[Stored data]
──────────────────────────────
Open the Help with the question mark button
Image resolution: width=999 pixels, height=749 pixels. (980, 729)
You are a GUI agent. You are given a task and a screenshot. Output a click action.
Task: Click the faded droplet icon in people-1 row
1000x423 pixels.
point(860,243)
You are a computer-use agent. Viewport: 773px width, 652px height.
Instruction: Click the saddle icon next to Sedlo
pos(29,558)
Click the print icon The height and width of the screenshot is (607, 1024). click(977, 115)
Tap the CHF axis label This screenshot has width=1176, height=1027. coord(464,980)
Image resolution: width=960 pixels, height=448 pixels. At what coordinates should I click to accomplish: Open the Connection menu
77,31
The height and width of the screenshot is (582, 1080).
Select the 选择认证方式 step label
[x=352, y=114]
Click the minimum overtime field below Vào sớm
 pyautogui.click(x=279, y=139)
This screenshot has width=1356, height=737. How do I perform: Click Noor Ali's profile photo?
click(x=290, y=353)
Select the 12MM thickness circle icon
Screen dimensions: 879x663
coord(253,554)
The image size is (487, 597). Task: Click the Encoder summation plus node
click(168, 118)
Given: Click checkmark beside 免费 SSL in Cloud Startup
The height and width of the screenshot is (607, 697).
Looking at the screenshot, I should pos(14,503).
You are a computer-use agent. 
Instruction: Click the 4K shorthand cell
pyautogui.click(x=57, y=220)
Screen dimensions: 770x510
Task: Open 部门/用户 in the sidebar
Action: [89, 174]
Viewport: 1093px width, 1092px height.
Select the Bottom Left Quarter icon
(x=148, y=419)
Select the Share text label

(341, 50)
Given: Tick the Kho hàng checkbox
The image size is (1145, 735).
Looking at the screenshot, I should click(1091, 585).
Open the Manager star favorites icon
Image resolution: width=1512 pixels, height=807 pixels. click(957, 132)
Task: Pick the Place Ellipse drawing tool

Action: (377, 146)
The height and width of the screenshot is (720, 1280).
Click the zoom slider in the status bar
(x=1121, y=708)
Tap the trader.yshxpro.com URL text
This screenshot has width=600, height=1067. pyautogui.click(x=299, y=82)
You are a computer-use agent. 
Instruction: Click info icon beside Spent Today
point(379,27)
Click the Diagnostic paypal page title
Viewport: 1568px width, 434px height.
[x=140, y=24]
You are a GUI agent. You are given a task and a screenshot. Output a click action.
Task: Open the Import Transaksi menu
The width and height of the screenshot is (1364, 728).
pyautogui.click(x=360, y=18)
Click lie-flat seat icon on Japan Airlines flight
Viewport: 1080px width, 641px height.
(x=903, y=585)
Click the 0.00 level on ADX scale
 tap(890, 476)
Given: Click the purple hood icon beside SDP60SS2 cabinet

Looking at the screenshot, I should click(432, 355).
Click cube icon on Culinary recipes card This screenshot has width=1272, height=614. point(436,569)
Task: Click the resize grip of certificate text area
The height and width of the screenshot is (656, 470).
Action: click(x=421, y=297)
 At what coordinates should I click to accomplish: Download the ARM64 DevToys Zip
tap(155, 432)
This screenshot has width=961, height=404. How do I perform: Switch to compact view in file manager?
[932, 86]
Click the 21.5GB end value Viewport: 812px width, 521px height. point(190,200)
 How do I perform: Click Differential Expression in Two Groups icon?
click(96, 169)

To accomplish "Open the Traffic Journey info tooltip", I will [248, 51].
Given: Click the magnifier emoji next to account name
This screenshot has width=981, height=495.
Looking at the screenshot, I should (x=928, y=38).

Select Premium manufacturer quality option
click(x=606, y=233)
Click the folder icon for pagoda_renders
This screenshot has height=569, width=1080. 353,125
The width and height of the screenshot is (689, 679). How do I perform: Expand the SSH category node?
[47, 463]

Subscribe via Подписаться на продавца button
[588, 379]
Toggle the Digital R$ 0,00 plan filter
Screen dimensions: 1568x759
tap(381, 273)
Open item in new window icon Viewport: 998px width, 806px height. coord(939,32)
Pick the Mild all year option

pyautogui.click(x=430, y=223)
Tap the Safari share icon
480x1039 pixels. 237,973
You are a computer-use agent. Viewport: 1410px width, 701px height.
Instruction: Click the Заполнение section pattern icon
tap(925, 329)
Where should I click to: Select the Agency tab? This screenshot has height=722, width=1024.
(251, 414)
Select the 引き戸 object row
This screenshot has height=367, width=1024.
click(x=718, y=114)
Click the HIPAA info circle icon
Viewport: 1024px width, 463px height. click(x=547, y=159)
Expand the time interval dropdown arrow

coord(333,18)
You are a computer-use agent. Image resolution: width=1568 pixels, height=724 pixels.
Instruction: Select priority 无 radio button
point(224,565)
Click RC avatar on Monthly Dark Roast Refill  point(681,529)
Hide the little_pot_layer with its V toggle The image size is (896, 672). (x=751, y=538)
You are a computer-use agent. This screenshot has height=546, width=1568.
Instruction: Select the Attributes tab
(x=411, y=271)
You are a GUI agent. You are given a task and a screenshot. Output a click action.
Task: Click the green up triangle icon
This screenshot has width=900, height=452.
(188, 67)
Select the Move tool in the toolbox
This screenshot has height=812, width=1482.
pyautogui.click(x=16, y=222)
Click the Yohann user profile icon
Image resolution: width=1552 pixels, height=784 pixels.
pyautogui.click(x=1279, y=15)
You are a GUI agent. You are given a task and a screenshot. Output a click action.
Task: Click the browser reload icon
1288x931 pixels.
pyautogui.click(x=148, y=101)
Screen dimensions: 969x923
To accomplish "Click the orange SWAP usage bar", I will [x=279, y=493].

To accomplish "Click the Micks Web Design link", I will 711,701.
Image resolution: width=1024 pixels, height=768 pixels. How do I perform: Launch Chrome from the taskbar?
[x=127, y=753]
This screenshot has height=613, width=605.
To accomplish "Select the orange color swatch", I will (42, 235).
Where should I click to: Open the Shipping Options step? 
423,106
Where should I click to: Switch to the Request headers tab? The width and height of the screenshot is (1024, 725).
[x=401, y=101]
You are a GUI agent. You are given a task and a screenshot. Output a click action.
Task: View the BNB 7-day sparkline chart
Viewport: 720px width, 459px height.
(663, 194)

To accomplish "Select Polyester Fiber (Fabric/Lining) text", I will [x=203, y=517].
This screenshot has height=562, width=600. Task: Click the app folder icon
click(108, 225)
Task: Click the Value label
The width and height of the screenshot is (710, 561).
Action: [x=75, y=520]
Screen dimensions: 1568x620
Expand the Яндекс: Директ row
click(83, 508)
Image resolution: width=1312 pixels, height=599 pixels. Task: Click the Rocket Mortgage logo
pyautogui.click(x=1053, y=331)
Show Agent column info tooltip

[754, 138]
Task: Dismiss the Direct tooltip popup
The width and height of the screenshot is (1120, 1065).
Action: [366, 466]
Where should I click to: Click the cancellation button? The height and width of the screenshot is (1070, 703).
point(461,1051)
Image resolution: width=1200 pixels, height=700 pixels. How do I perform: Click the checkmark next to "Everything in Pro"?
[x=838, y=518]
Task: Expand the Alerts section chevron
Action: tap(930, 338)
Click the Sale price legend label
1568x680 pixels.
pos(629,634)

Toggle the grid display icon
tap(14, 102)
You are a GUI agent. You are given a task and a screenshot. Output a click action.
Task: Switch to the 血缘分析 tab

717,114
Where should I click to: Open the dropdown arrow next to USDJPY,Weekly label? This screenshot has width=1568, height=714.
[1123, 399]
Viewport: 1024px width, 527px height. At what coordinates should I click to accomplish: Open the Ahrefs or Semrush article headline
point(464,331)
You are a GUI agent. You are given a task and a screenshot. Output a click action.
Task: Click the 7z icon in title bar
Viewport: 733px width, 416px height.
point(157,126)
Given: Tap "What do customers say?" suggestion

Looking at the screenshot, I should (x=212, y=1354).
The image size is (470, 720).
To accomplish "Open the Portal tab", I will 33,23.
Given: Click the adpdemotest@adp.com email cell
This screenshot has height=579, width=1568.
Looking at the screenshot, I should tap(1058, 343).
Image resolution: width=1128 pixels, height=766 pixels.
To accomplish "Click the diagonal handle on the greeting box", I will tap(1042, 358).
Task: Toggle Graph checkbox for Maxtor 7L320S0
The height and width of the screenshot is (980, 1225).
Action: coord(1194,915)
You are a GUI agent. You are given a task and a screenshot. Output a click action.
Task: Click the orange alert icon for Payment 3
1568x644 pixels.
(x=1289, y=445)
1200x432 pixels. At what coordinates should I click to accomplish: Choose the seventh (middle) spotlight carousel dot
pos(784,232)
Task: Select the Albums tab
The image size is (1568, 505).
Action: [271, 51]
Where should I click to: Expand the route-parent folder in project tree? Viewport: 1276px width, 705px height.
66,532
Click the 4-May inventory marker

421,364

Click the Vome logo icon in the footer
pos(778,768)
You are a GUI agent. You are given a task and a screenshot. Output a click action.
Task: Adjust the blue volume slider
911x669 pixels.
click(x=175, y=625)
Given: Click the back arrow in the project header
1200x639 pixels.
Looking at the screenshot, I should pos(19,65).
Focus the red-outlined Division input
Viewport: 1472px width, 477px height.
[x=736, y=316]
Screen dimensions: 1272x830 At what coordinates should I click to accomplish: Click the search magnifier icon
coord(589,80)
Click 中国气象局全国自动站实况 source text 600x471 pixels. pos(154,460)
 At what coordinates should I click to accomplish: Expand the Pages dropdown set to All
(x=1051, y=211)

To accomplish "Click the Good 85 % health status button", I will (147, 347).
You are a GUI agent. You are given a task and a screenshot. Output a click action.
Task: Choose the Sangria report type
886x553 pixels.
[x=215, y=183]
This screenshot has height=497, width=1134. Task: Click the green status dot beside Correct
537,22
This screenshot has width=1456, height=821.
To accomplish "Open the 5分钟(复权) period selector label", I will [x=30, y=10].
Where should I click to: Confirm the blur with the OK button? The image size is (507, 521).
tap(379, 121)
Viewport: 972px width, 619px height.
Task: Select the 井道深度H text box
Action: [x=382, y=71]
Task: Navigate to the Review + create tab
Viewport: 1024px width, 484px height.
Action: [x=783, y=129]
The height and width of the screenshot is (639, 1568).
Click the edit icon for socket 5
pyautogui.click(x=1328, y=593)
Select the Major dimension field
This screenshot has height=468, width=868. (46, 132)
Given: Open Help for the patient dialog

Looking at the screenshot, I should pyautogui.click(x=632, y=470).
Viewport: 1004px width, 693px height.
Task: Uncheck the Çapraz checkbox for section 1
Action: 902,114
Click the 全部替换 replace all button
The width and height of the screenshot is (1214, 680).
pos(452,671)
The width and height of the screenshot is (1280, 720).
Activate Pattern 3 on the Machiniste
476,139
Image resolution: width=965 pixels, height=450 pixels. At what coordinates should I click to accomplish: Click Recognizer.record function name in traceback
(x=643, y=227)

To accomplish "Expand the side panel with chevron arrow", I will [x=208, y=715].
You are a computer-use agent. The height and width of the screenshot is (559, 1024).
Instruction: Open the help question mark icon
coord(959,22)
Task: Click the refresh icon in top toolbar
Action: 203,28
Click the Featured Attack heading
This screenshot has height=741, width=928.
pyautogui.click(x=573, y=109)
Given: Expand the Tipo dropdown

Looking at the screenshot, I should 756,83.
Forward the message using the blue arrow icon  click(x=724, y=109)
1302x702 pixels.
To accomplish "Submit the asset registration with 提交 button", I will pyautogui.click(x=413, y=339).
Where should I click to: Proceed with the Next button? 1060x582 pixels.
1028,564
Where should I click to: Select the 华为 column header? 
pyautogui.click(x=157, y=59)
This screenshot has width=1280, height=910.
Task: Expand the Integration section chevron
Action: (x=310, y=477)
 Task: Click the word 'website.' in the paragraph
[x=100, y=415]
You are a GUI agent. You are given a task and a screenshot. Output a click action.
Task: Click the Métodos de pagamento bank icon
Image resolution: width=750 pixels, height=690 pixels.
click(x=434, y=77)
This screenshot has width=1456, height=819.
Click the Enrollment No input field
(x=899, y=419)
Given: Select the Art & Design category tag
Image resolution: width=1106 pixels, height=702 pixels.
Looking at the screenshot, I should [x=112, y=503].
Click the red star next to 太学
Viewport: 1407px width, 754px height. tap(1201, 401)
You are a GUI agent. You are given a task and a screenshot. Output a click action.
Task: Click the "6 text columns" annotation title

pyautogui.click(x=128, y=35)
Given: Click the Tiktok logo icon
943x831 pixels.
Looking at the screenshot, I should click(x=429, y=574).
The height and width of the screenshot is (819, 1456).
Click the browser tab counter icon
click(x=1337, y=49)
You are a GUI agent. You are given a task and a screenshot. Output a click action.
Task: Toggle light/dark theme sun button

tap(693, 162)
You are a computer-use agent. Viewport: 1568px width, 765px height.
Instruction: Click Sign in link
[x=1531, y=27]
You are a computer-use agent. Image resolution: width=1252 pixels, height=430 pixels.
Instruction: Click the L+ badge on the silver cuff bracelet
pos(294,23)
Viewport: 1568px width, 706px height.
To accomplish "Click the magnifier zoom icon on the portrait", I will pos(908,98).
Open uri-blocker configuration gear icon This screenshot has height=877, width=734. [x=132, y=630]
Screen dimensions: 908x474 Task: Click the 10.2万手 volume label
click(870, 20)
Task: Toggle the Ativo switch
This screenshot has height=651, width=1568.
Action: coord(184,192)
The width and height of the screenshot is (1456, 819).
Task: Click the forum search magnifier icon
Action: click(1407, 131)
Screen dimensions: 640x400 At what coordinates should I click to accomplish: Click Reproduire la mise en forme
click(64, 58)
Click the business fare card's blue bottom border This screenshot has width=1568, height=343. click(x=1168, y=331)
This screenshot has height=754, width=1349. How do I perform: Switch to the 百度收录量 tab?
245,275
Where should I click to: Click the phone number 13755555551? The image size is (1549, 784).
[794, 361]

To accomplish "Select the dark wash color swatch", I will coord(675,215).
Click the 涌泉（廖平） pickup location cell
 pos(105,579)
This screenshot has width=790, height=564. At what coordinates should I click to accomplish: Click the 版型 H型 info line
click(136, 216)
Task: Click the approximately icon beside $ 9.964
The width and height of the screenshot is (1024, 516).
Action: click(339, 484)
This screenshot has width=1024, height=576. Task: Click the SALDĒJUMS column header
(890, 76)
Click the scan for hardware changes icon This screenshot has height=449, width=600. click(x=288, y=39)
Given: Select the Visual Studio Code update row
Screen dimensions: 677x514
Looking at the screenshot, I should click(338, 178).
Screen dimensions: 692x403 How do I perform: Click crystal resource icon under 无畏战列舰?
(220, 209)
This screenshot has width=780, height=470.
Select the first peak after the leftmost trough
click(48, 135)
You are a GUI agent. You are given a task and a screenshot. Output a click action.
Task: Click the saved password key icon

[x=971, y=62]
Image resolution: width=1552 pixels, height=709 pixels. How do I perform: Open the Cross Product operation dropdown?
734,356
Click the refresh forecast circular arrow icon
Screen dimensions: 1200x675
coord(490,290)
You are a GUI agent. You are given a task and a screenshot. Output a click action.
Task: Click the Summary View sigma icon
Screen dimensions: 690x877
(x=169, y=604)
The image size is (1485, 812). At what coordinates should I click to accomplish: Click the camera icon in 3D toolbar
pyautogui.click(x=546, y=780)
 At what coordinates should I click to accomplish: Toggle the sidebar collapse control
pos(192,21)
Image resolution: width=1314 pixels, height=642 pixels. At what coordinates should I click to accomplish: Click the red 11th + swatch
──────────────────────────────
What the exercise asks
Every line above that holds the word "orange" should be copied out.

Exercise solution
To accomplish "Click the orange SWAP usage bar", I will [x=279, y=493].
To accomplish "Select the orange color swatch", I will (42, 235).
Task: Click the orange alert icon for Payment 3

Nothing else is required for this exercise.